[Source records]
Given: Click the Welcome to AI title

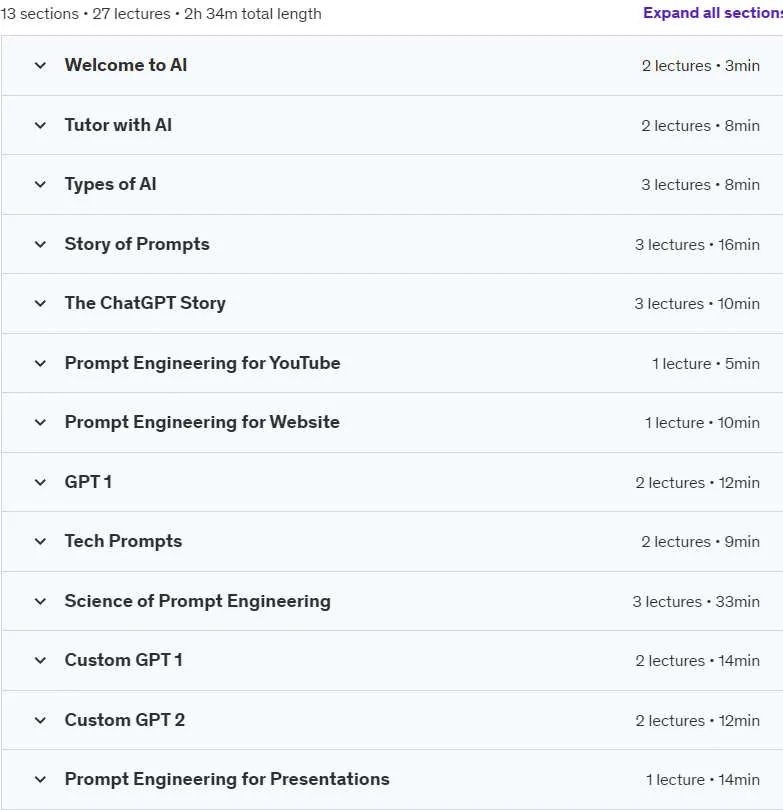Looking at the screenshot, I should click(x=126, y=65).
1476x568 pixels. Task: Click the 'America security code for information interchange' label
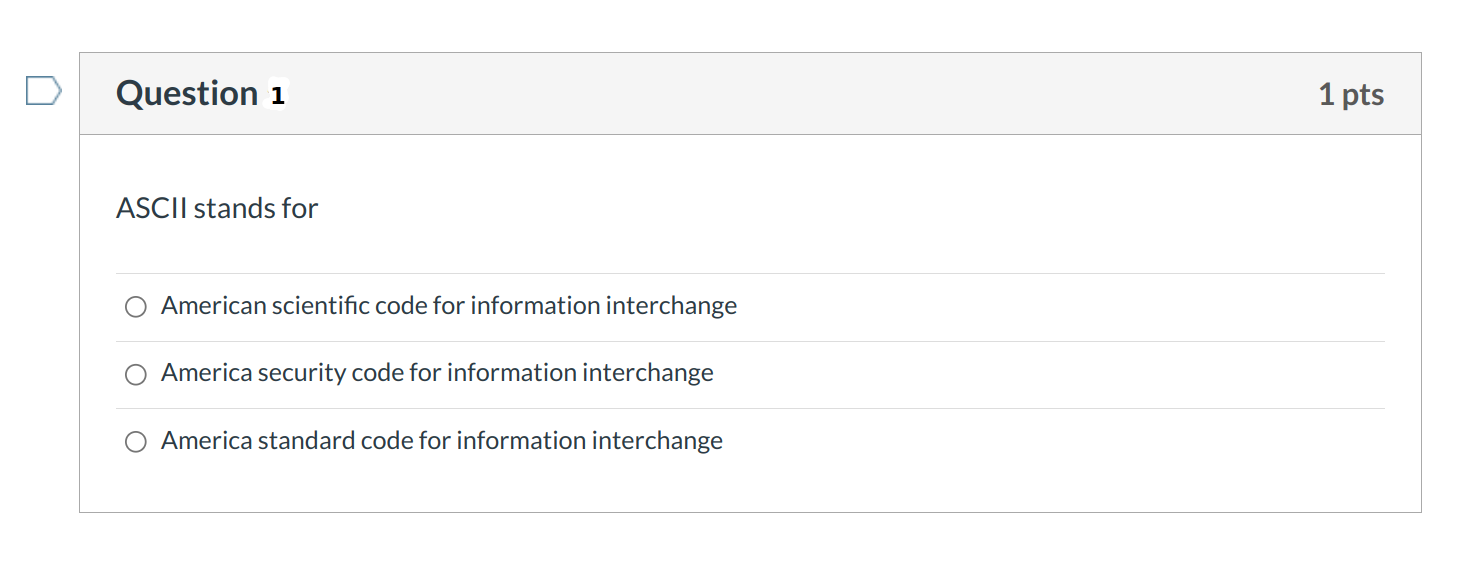pos(437,373)
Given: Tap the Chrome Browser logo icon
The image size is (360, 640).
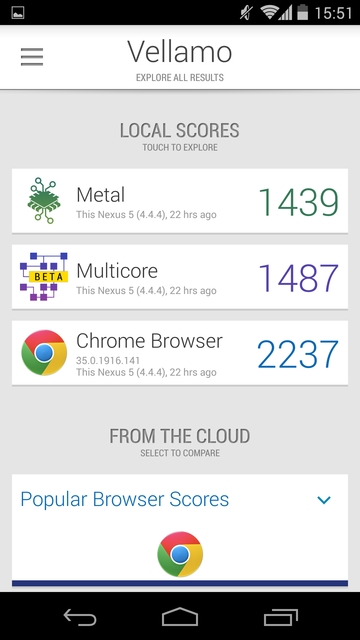Looking at the screenshot, I should pyautogui.click(x=44, y=353).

What you will do:
Please quote the lines above word for word, leaving out the pictures.

Exercise output:
Given: Click the Welcome to AI title

Looking at the screenshot, I should click(x=126, y=65).
1476x568 pixels. Task: Click the 'America security code for information interchange' label
pos(437,373)
Given: Tap the Chrome Browser logo icon
The image size is (360, 640).
Looking at the screenshot, I should pyautogui.click(x=44, y=353).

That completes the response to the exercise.